SMEs are more likely to turn to someone for business advice than they were four years ago, according to a study by Australia and New Zealand’s specialist SME non-bank lender ScotPac.
ScotPac senior executive Craig Michie said ScotPac’s latest SME Growth Index recorded a significant decline in the number of business owners who have to ‘go it alone’.
“Running a business can be lonely at any time let alone in challenging conditions, so it’s great to see many more SME owners having a trusted advisor to lean on,” Mr. Michie said.
“In our 2017 research, four out of ten business owners had no trusted advisor.”
“However, this is now down to less than one in ten. More than 90% of respondents are now having a trusted person that they turn to for business advice ans it’s a promising trend.”
“However, key small business consultants including accountants, bookkeepers and brokers still have a lot of work to do to in order to top the ‘trusted advisor’ list for SMEs.”
Who are business owners turning to?
Mr. Michie said that despite the reassuring decline in business owners who feel that they have to go it alone, one issue remains. Where is the trusted advice coming from?
“The pandemic highlighted cost containment and thus SMEs may be seeking advice from those they trust but where costs aren’t incurred, as opposed to sourcing professional advice.”
“While SMEs have indicated that accountants and bookkeepers have been invaluable in providing advice to navigate pandemic grants and support, and brokers have played a key role in securing funding, the fact is that SMEs continue to put more trust elsewhere.”
Business colleagues were named as the most trusted advisor by 38.6% of respondents, with suppliers or trading partners being the go-to for 22.2% of small businesses.
“Small and Medium Enterprises are only slightly more likely to name their accountant as their trusted advisor (11.2%) as they are to turn to their friends (8.5%).”
“However, accountants are moving up the list, with a 22% increase since 2015 in SMEs naming their accountant as their most trusted source of business advice.”
ScotPac’s SME Growth Index is Australia’s longest-running in-depth research on small business growth prospects, polling a representative sample of 1255 small businesses.
The research found small business operators are almost twice as likely to have a family member as a trusted advisor (6%) as to have their broker in that role (3.3%).
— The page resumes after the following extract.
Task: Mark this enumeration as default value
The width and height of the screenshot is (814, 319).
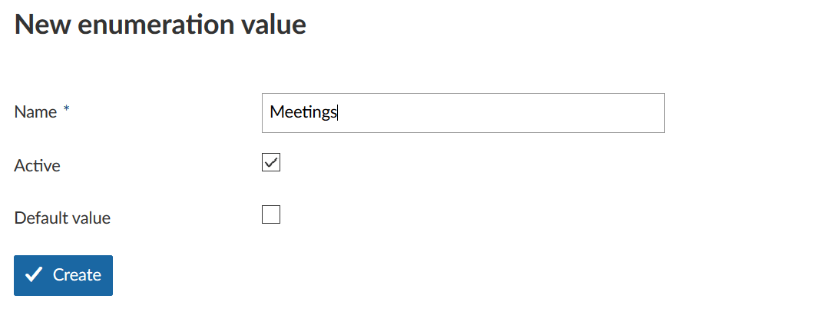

Only one in 100 SMEs have their bank manager as a key trusted advisor – this has decreased over time, trending down from 4.2% in 2015 to 3.4% in 2017, to 1.3% now.
“Smaller businesses (those with $1-5m annual revenue) are much more likely to rely on family and friends for their advice or to go it alone. One in ten smaller SMEs, but only one in a hundred larger businesses, have a family member acting as their key advisor.”
The positive impact of professional advice
Business strategy can be adversely affected by relying on someone other than those with professional qualifications or industry accreditation like accountants and bookkeepers.
So it is reassuring that while starting from a low base, the historic trend in SME Growth Index research is that accountants are trending upwards as the most trusted advisors.
Accountants were trusted advisor by 9% of SMEs in 2015, 9.3% in 2017 and 11.2% in 2021.
ScotPac launched a $100m SME Bounce Back Fund to ensure as many businesses as possible can access fast funding to deal with working capital needs as the economy rebounds.
When asked how they deal with cash flow issues, almost one in five SMEs (18.6%) said they got on the front foot thanks to applying their accountant’s pandemic recovery advice.
5.3% put in place recovery recommendations from their broker to ease cash flow constraints.
The arc of brokers and bookkeepers as trusted advisors will be tracked as of this round (these categories were not available in previous Index rounds).
“External professional advice has no doubt been crucial to the four out of 10 SMEs who say they have restructured in the past 12 months,” Mr. Michie said.
“Key SME pain points this round were new taxation imposts and supply chain disruption – problems that may be successfully navigated with external professional advice.”
Businesses identifying as “growth mode” are almost twice as likely to have an accountant as their main trusted advisor, compared to no-growth SMEs (14% compared to 8.3%).
No-growth SMEs (7.7%) were almost twice as likely to rely on a family member for advice than their growth counterparts (4.3%) or to have no trusted advisor (9.7% against 5.7%).